• _Problem_: Find the line with "Instruction: Open the 125% zoom dropdown" in the records below, then please transcribe it and every later line exactly, omitting the pictures and adding nothing.

(Stored data)
━━━━
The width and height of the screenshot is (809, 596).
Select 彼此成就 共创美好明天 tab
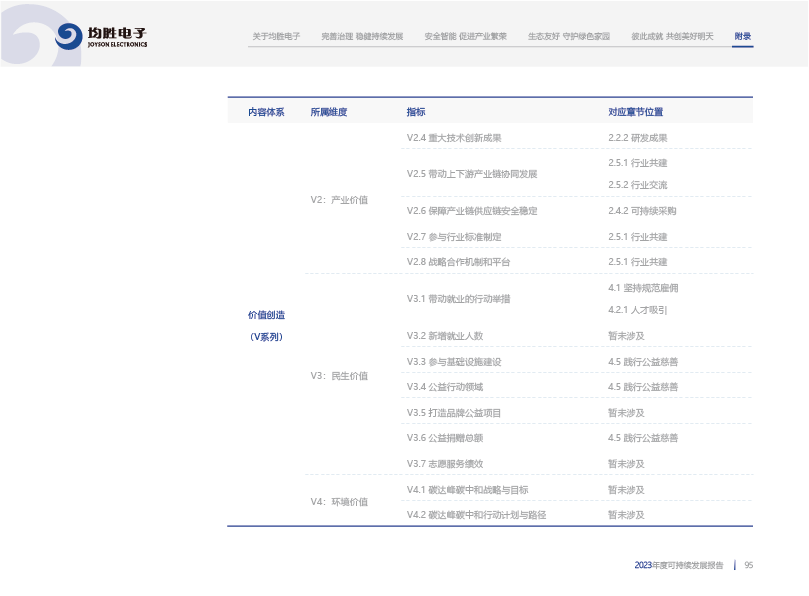672,36
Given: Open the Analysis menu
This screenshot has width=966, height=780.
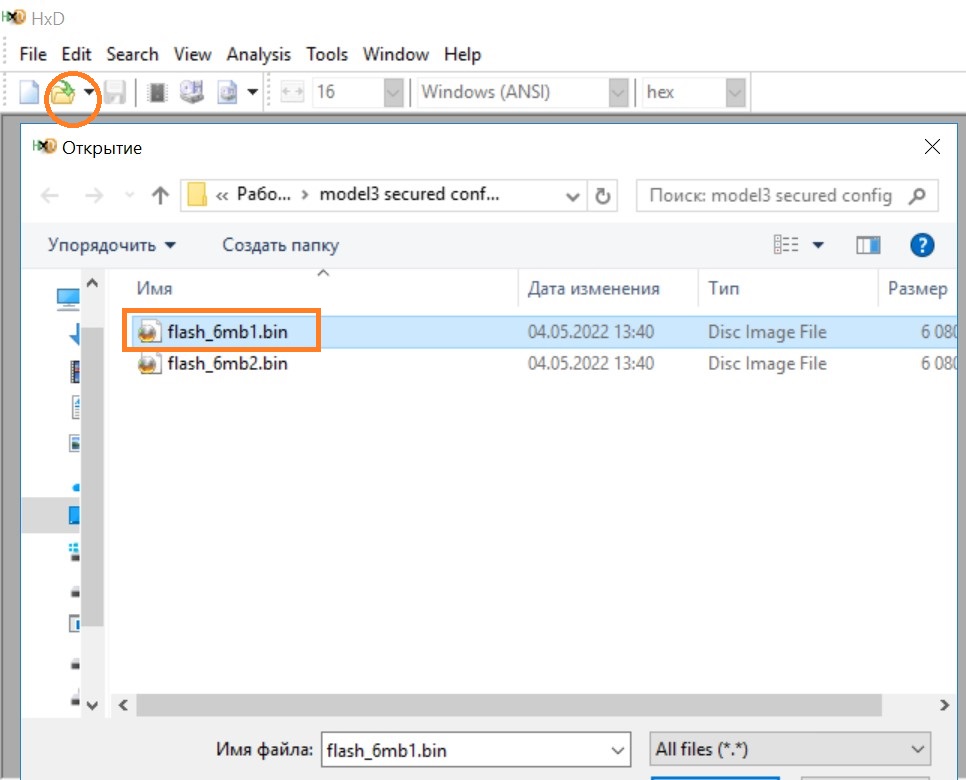Looking at the screenshot, I should pos(258,54).
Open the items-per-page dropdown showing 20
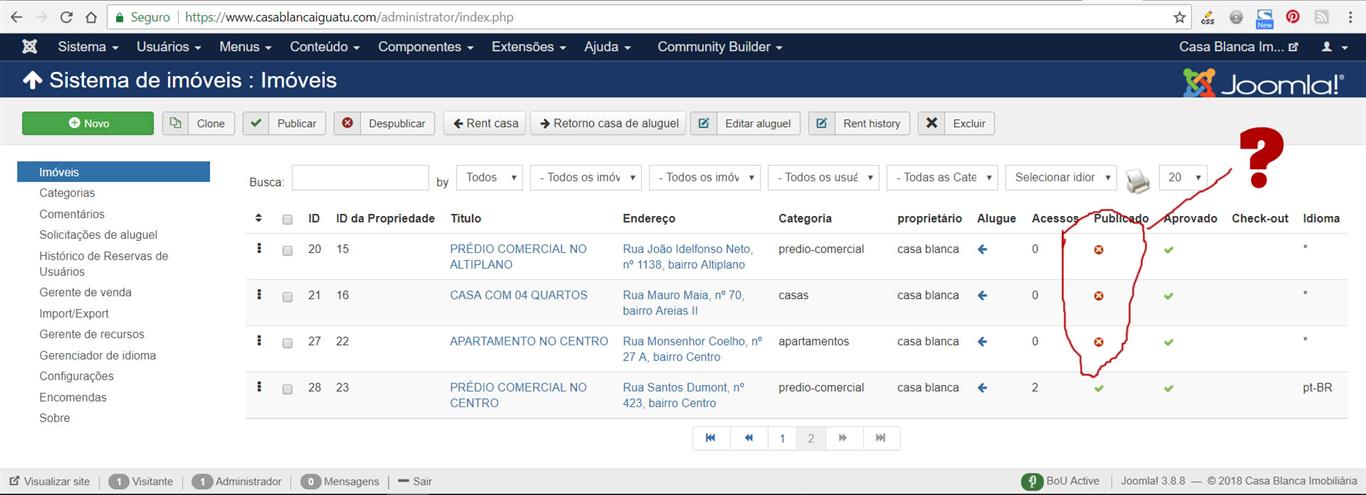The width and height of the screenshot is (1366, 495). [1182, 177]
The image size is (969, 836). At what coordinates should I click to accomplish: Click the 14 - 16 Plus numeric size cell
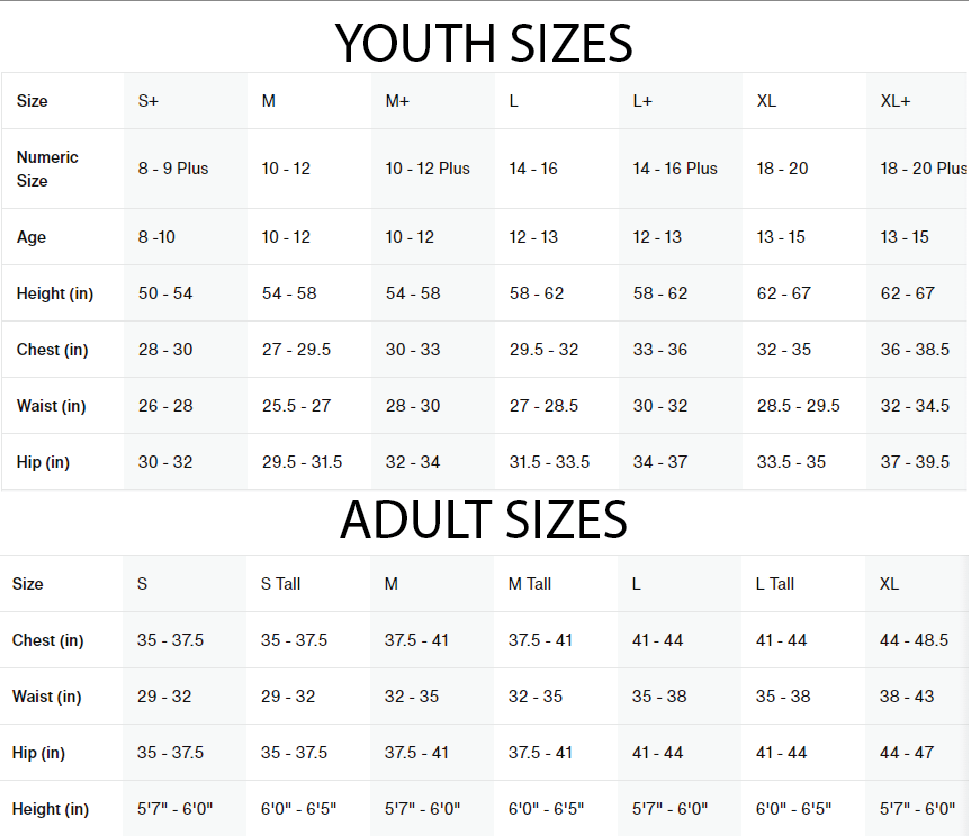675,168
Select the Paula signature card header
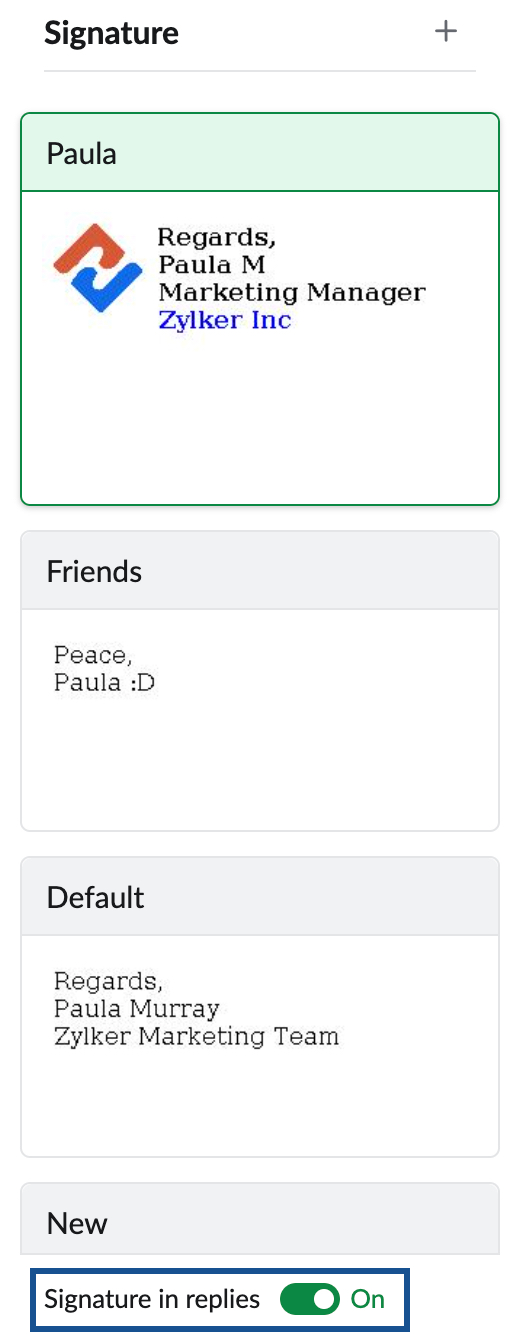 click(x=260, y=153)

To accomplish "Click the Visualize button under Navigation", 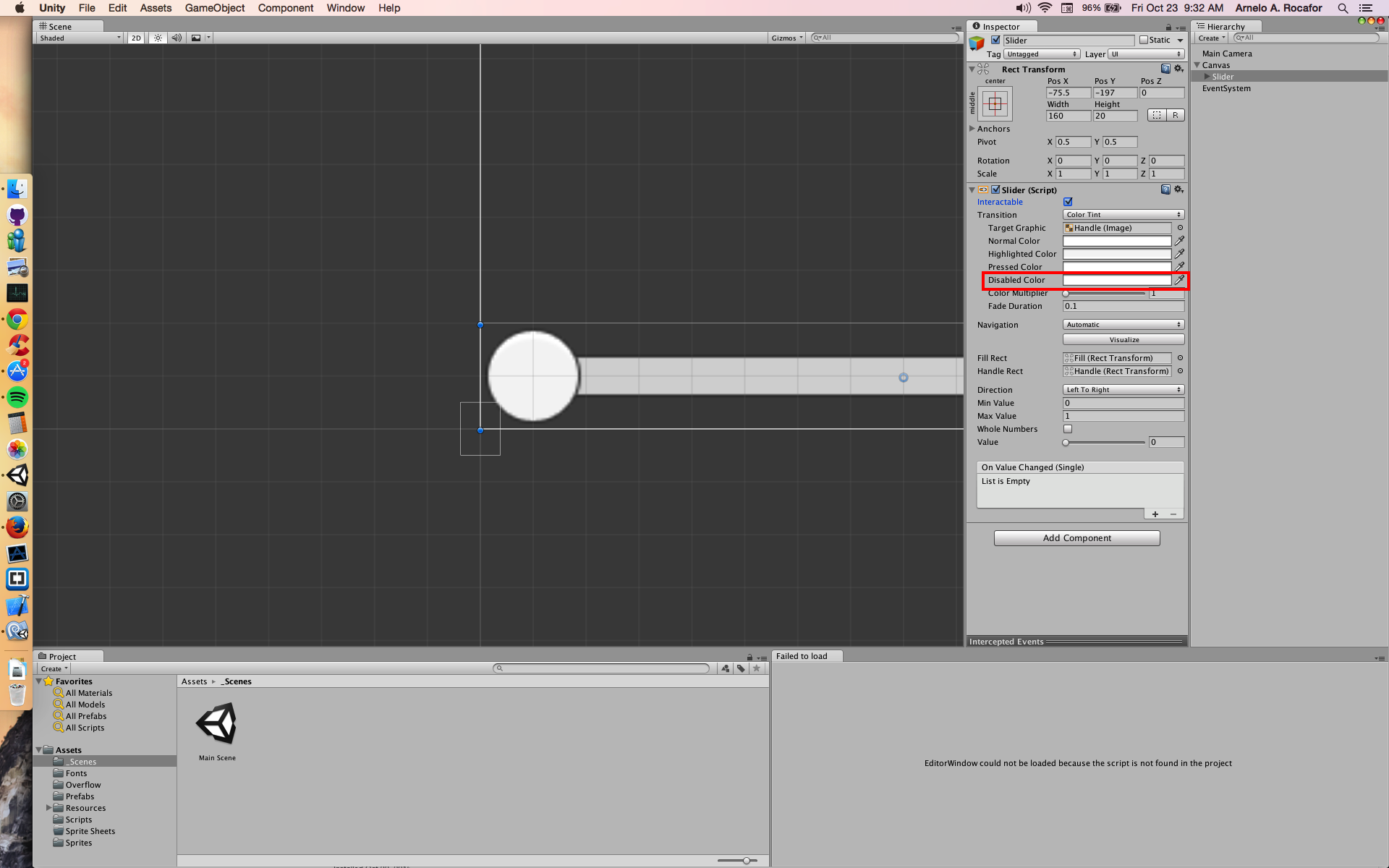I will [1122, 339].
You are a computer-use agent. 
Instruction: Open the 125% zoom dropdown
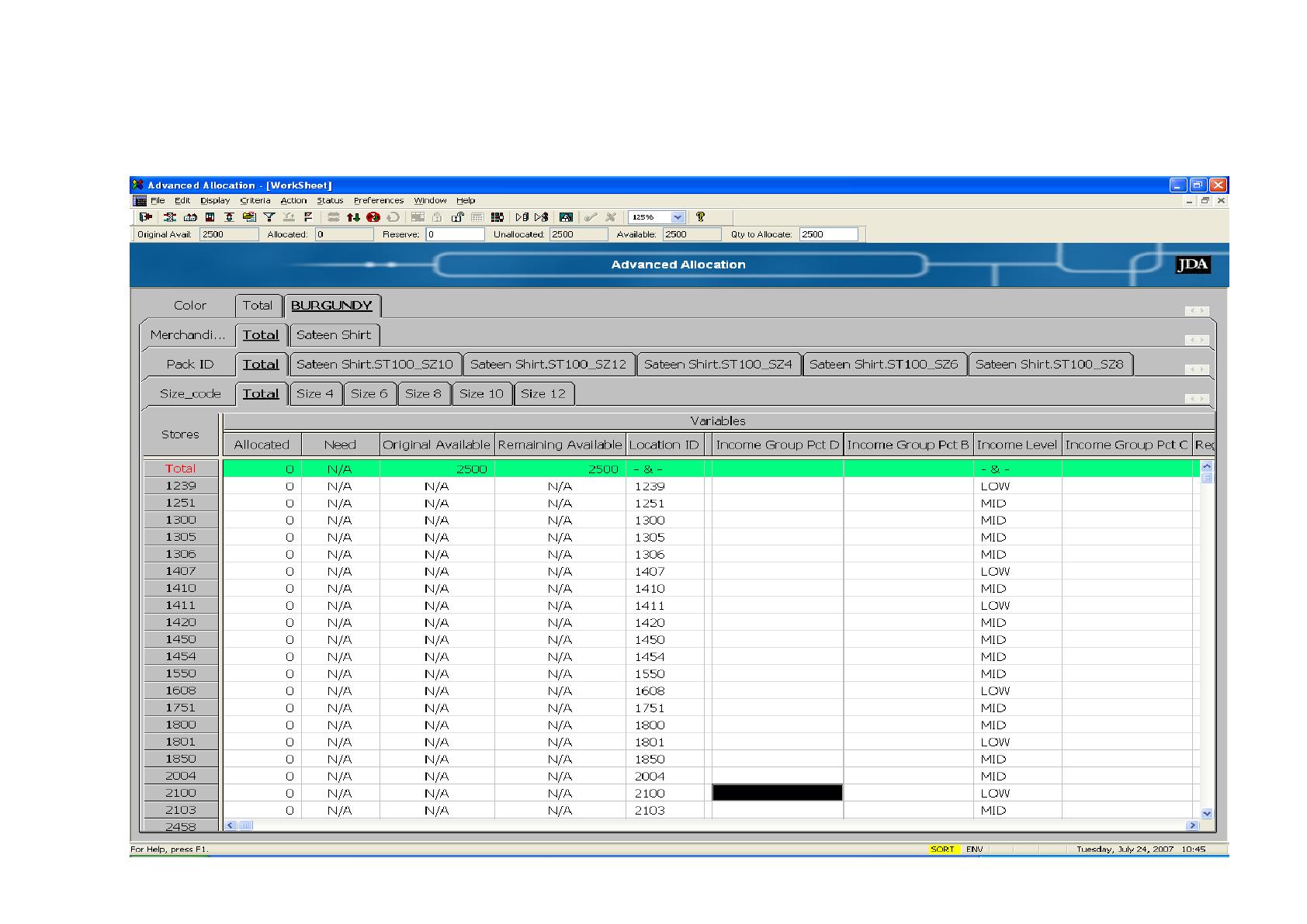point(678,217)
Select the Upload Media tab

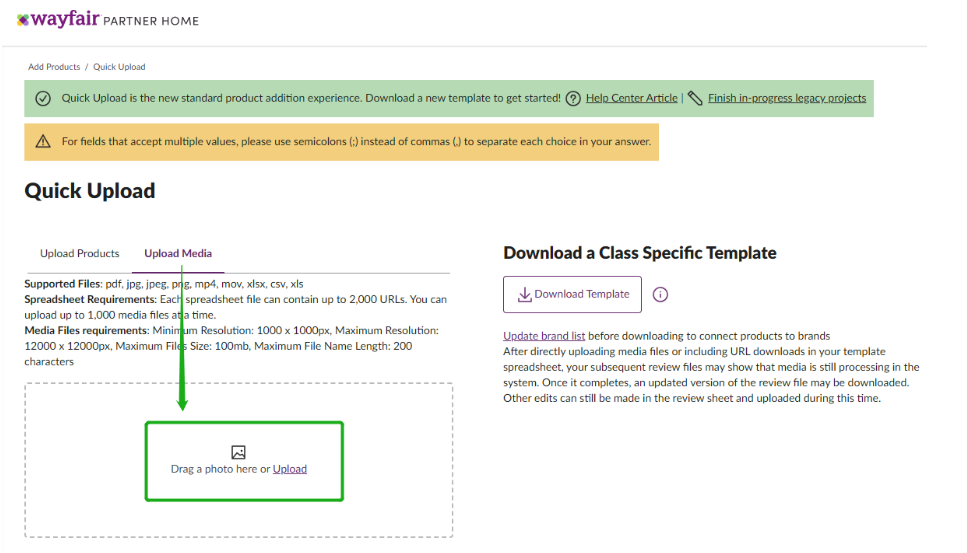[x=178, y=254]
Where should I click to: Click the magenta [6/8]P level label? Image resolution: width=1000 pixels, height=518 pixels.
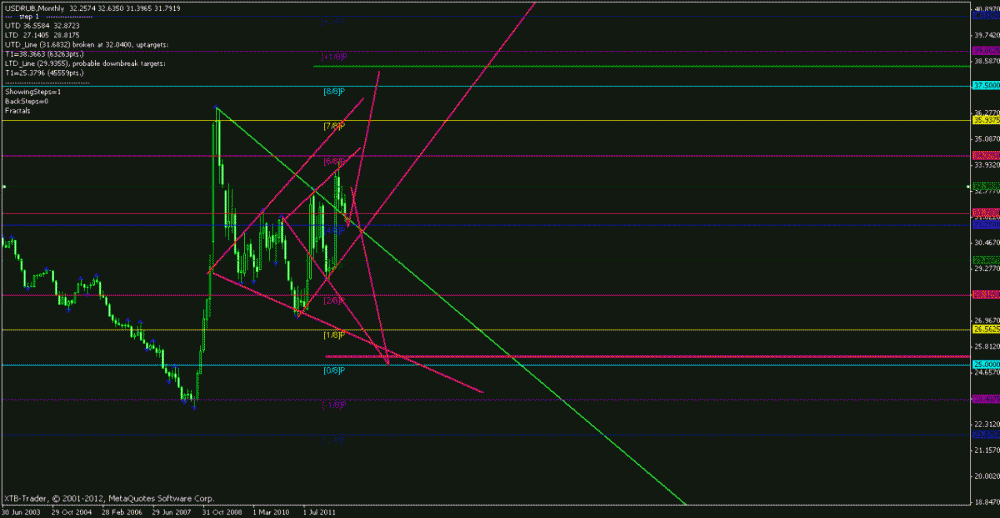click(x=334, y=161)
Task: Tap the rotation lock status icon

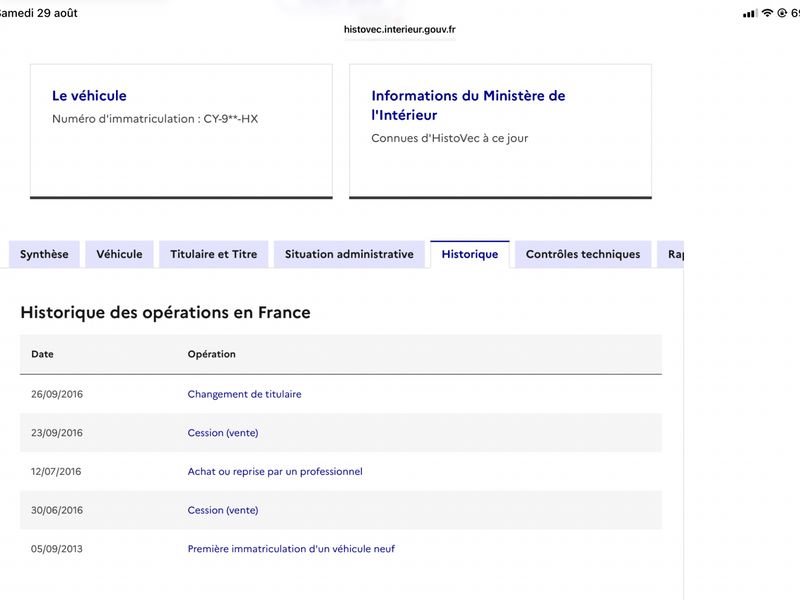Action: (782, 13)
━━━━
• _Your solution_:
Instruction: Open the 125% zoom dropdown
point(678,217)
Select the Upload Media tab

[x=178, y=254]
Where should I click to: Click the magenta [6/8]P level label? Image resolution: width=1000 pixels, height=518 pixels.
click(x=334, y=161)
Task: Tap the rotation lock status icon

Action: (782, 13)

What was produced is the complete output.